Project Summary/Abstract Emergence of multidrug and extensively drug resistant Gram-negative bacteria is a growing problem that threatens established antimicrobial treatment protocols. Acinetobacter baumannii is an emerging critical threat pathogen notorious for its ability to rapidly develop intrinsic multidrug resistance. A. baumannii causes hospital-acquired infections, which manifest as bacteremia, urinary tract and wound infections. In the US, an estimated 60% of hospital-acquired A. baumannii infections were multidrug resistant, often including carbapenem resistance, which leaves colistin as the “last-resort” treatment option. However, colistin resistance has also emerged. There is an urgent need to understand intrinsic mechanisms that promote antibiotic resistance phenotypes in A. baumannii to guide alternative antimicrobial strategies. Our preliminary work has identified factors that promote acquisition of multidrug resistance, including carbapenem and colistin resistance, in A. baumannii. Specifically, links between the outer membrane and peptidoglycan layers of the cell envelope are key for the resistance phenotypes, where one layer compensates for defects in the other. While enzymes that assemble the outer membrane and cell wall are largely known, A. baumannii encodes unique regulatory mechanisms to control their activity in response to stress. In this proposal, we will address three important questions to understand intrinsic antibiotic resistance in A. baumannii. The questions will explore the relationship between peptidoglycan and outer membrane assembly, which is poorly understood in Gram-negative bacteria. Findings from this work will enable us to build a model of intrinsic factors in A. baumannii that lead to multidrug resistance and will help in the design of combinatorial drug regimens that target both essential layers, thus precluding resistance; consequently, our findings support the National Institute of Health mission, which aims to foster fundamental discoveries to reduce human disease.
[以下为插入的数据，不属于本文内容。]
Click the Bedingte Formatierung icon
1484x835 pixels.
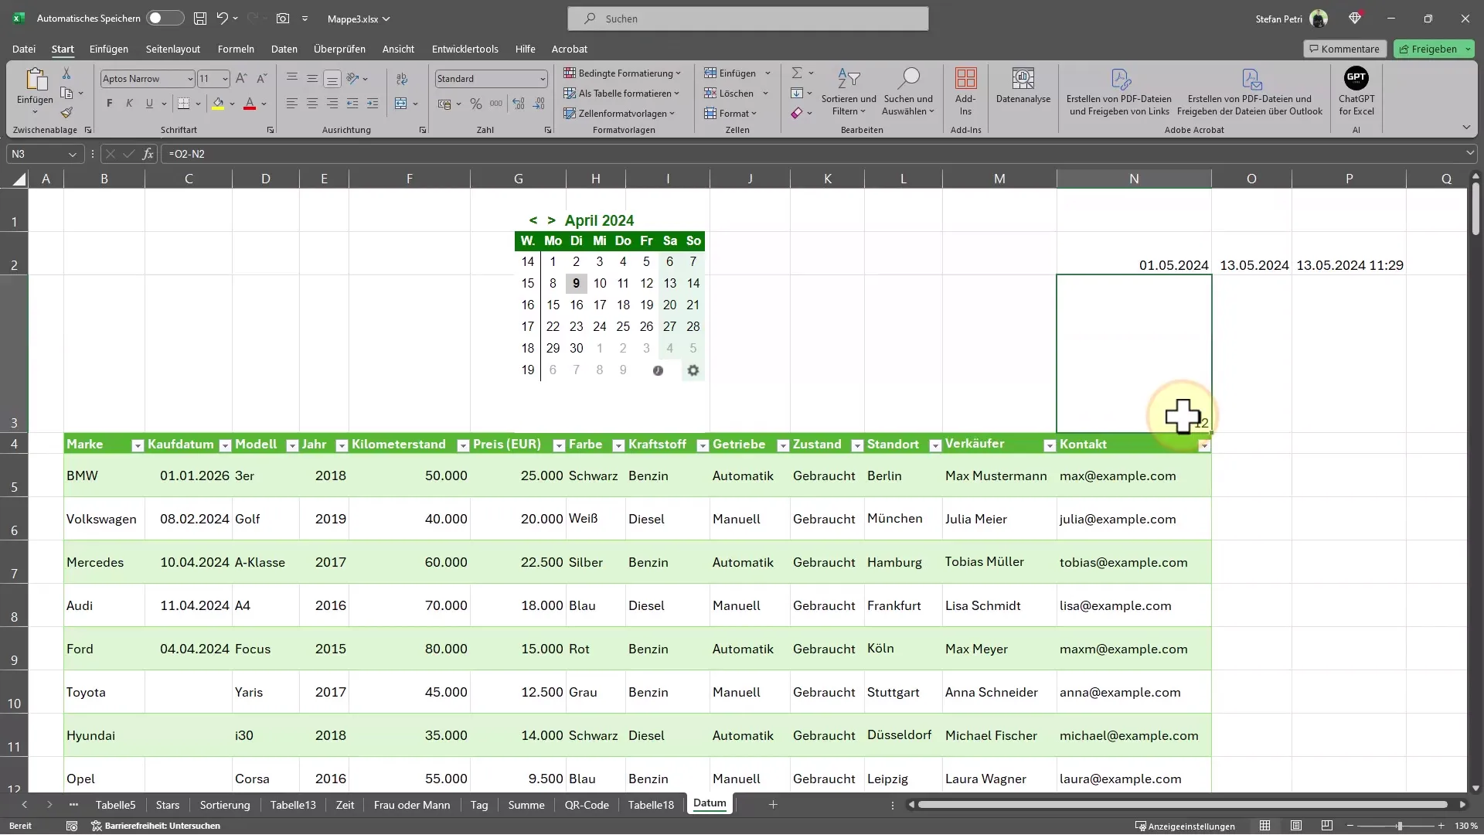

项目概要/摘要 多重耐药和广泛耐药革兰氏阴性菌的出现是一个日益严重的问题，威胁着 已制定的抗菌治疗方案。鲍曼不动杆菌是一种新兴的严重威胁病原体。 鲍曼不动杆菌因其快速产生内在多重耐药性而臭名昭著，可导致医院获得性耐药。 在美国，估计有 60% 的感染表现为菌血症、尿路感染和伤口感染。 医院获得性鲍曼不动杆菌感染具有多重耐药性，通常包括碳青霉烯类耐药性，这 将粘菌素作为“最后手段”的治疗选择 然而，粘菌素耐药性也出现了。 迫切需要了解促进鲍曼不动杆菌抗生素耐药表型的内在机制 指导替代抗菌策略。我们的初步工作已经确定了促进获得抗菌药物的因素。 具体而言，鲍曼不动杆菌中的多药耐药性，包括碳青霉烯类和粘菌素耐药性之间的联系。 细胞膜的外膜和肽聚糖层是耐药表型的关键，其中之一 一层弥补了另一层的缺陷，而组装外膜和细胞壁的酶则是。 众所周知，鲍曼不动杆菌编码独特的调节机制来控制其响应压力的活动。 在本提案中，我们将解决三个重要问题，以了解A. 固有的抗生素耐药性。 这些问题将探讨肽聚糖和外膜组装之间的关系。 我们对革兰氏阴性细菌知之甚少，这项工作的发现将使我们能够建立一个内在的模型。 鲍曼不动杆菌中导致多重耐药性的因素将有助于设计组合药物方案 针对两个基本层，从而排除阻力；因此，我们的研究结果支持国家党； 健康研究所的使命，旨在促进减少人类疾病的基本发现。